Our stop in Hong Kong had two very important aims: firstly, to celebrate my birthday, which I have not really over the pas two years due to dissertations and our wedding (to tbf this was quite a celebration); secondly and less frivolously, to get our Chinese visas. Thankfully, we succeeded in both endeavours, although the first few hours on arrival were fraught with anxiety as we couldn’t work out how to leave the airport and get an uber. #firstworldproblems
We stayed in Kowloon in the infamous Chungking Mansions (I did not realise this was a known place until my older brother joked that I should go there to save money after I told him about an expensive birthday treat). It wasn’t bad at all, and by our standard of accommodation, despite the piddly size of the room, it was positively luxurious, with wifi and AC and a double bed rather than bunk beds. Admittedly, I did get asked every time I walked around whether I was interested in buying some drugs, but apart from that, highly recommended. To get into the spirit of the place, we watched the film Chungking Express while in Chungking Mansions one night.
The city is split across a bay, surrounded by green, forested hills; it’s a bit of a stunner on sunny days and I loved the contrast between the natural surroundings and the futuristic sky-scrapers that crowd the horizon. Apparently, the pollution can get so bad that you can’t see across the bay but luckily the weather we had was crystal clear and sunny. I adored getting on the Star Ferry across the bay, it was so cheap and gave a fantastic view over the city. I think we did it about 6 times in the space of 4 days.

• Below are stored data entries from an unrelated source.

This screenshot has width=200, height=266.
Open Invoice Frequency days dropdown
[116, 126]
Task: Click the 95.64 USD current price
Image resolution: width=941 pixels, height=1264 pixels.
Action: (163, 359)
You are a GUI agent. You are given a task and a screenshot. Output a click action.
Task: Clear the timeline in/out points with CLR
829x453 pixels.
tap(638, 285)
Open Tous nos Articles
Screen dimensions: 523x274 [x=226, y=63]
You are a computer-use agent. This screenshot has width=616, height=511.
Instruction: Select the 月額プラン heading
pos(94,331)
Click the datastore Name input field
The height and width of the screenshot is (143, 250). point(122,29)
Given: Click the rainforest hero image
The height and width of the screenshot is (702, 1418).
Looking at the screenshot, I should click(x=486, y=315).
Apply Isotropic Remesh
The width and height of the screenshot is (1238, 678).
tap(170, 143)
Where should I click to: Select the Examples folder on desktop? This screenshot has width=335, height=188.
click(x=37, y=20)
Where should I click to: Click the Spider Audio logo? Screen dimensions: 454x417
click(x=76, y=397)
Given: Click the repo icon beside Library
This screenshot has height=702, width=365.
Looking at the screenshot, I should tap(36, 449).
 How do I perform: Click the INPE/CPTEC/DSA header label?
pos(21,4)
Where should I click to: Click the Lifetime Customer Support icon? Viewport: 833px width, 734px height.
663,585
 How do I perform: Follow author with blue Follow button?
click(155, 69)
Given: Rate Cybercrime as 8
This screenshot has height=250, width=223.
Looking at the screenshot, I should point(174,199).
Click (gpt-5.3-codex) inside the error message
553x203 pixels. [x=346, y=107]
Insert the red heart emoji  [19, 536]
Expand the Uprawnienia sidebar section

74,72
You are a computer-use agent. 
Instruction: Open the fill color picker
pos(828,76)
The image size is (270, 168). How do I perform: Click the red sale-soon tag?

On our first day we went in search of the “Mid-level escalator”. At first I didn’t get it; what is so exciting about outdoor escalators? But then it just keeps on going. You go up one, along a walkway and onto another one, cross a road and then on to another, through a tunnel and onto another and another and another. It takes you up and up through the steep streets of Hong Kong’s coolest district, Soho, past delicious looking wine bars and craft beer pubs and dumpling restaurants and even – intake of breath – a Marks and Spencer’s Simply Food. The location of the latter was duly noted for the next day.
That night we had our first real taste of the deliciousness Hong Kong had to offer: dumplings at Din Tai Fung, a place recommended by both of my brothers, separately. Let me pass on the recommendation; if ever you see this happy little guy anywhere in Asia, go in. Even if you aren’t hungry. You will make room. It was a meal to die for.
We then went and did something crazy. Well, not that crazy but for me, it sounds insane. We walked, with steely determination on my part, to the Ritz Carlton, got in the lift and went up to the Ozone bar on the 118th floor. I have never even seriously considered going up the Shard in London. This is about 40 floors higher than that. I made Hugo tell me a ridiculous improvised story about a duck who couldn’t find his breakfast in the lift on the way up as I was scared of hyperventilating if left to my own imaginings. I really hate thinking about going up through all that metal and air.
We almost didn’t get in at the top because Hugo was wearing shorts and I gave this pathetic whine about how “it’s my birthday and I’m terrified of heights” (really not my coolest moment) but luckily the lady at the desk had some spare trousers for such occasions and Hugo gallantly put them on while I ordered the largest glasses of red wine on the menu. We hadn’t drank wine since Budapest; it was sublime. The view over the lights of the city was amazing and it was almost too high to fee like we were in a building. We got good seats at the window and I ordered another glass of wine for medicinal purposes. At the stroke of midnight, we toasted my 28th birthday and I set a rather ambitious goal of being less fearful, inspired, no doubt, by the effects of altitude and wine.
The next day, my actual birthday, was a foodie’s dream. We began with a cool HK hipster cafe serving delicious coffees and my favourite breakfast of sourdough toast with avocado and poached eggs. Mmmmmmmmm. Then we took the star ferry back across the bay to Hong Kong Island and went up Peak Tram, which was fun and gave a great view over the city and the ginormous skyscraper we had been up the night before. For lunch, we went back to that M&S, like real British tourists, and I bought up the entire fridge of cheese as I have been cheese-starved, as well as oatcakes and a nectarine and a fig. We scoffed this picnic in a park nearby, exclaiming loudly about the cheesiness of the cheeses.
Then, we had to pop back over the bay to pick up our visas for China, the next leg of our journey. This had been a point of great anxiety for us both as when we handed in our passports to the agency arranging the visas, they pointed out that we had been to Jordan recently and that the Chinese Government were cracking down on anyone who had been to an Arab country recently because they were worried about security in the lead up to the G7 meeting that month. Talk about paranoia. Thankfully, we were a-ok and able to pick up our passports with it’s big visa stuck in it. Phew.
This success called for more celebrations and so we headed back over on the ferry straight to the Hong Kong branch of Brewdog for a little taste of home. It was so expensive though, so one wee beer later we were around the corner glugging down prosecco at a much cheaper establishment.
Thank you for an excellent birthday, Hong Kong!